→ **Data supplied**:
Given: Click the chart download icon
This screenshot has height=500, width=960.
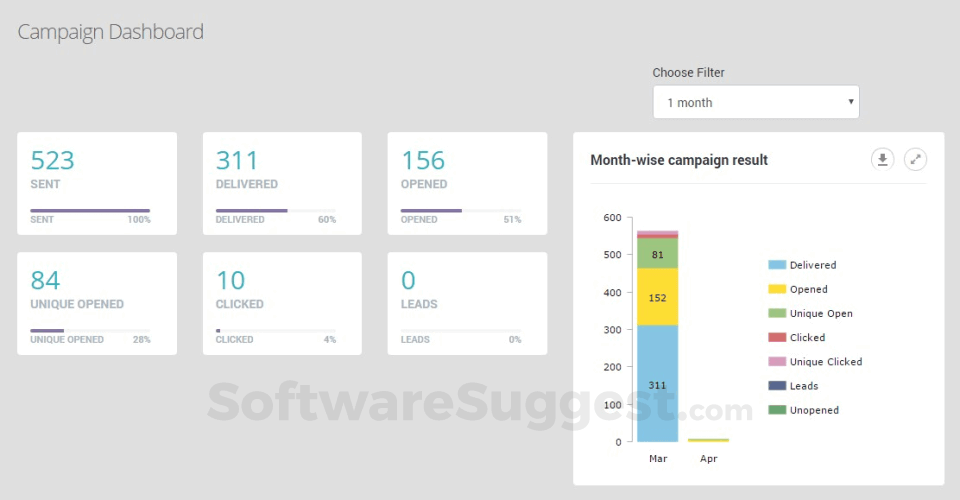Looking at the screenshot, I should coord(882,159).
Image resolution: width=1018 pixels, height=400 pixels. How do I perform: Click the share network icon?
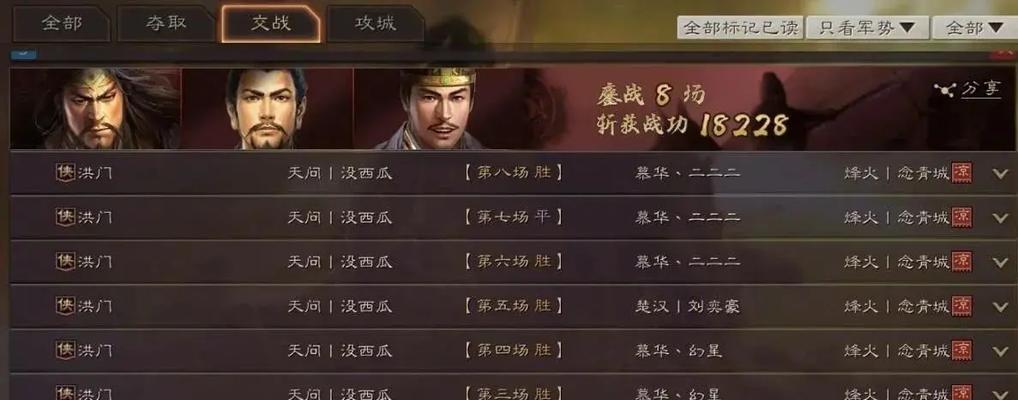point(945,90)
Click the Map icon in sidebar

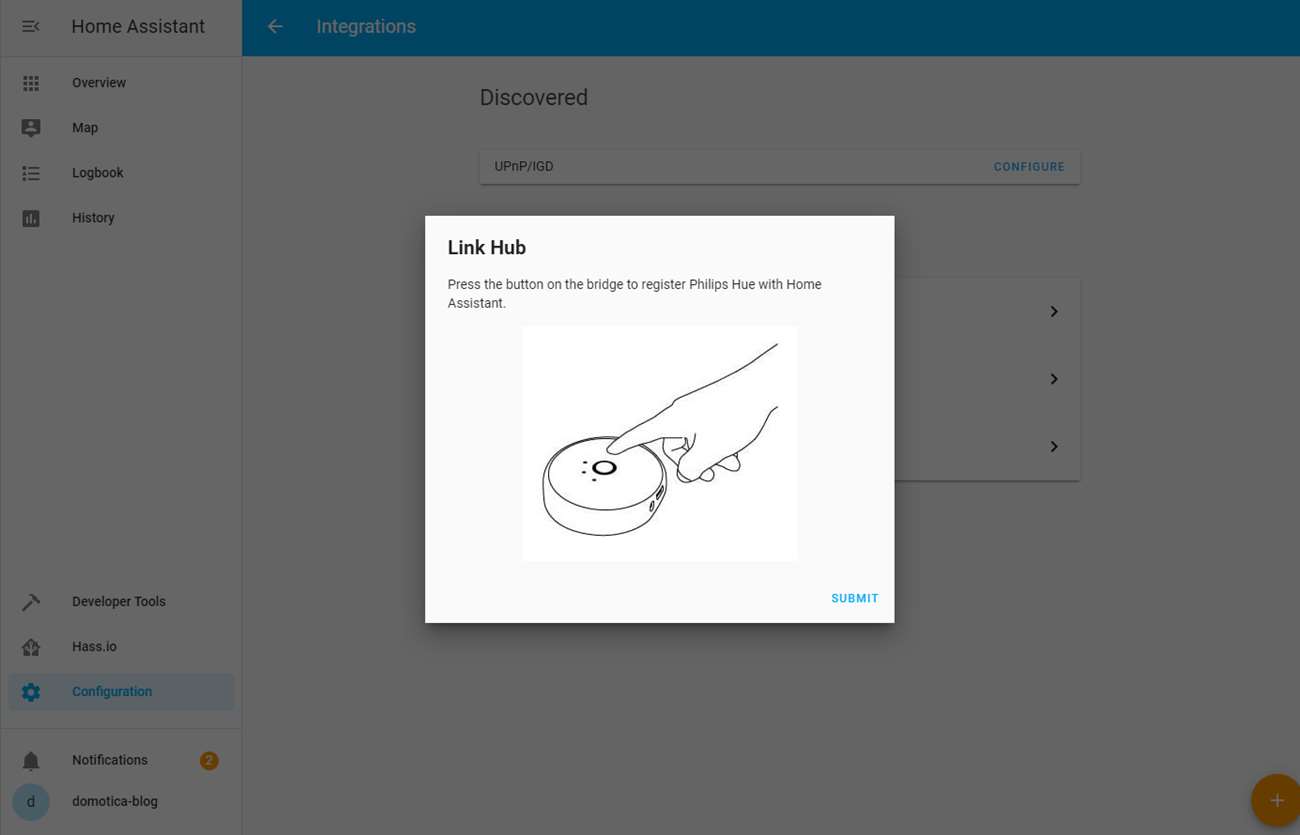(x=31, y=128)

→ **Description of the task**: Make an exact copy of the whole listing, but don't bring over any pictures.

→ **Written reply**:
Given: Click the chart download icon
This screenshot has height=500, width=960.
Looking at the screenshot, I should coord(882,159).
Image resolution: width=1018 pixels, height=400 pixels. How do I perform: Click the share network icon?
point(945,90)
Click the Map icon in sidebar

(x=31, y=128)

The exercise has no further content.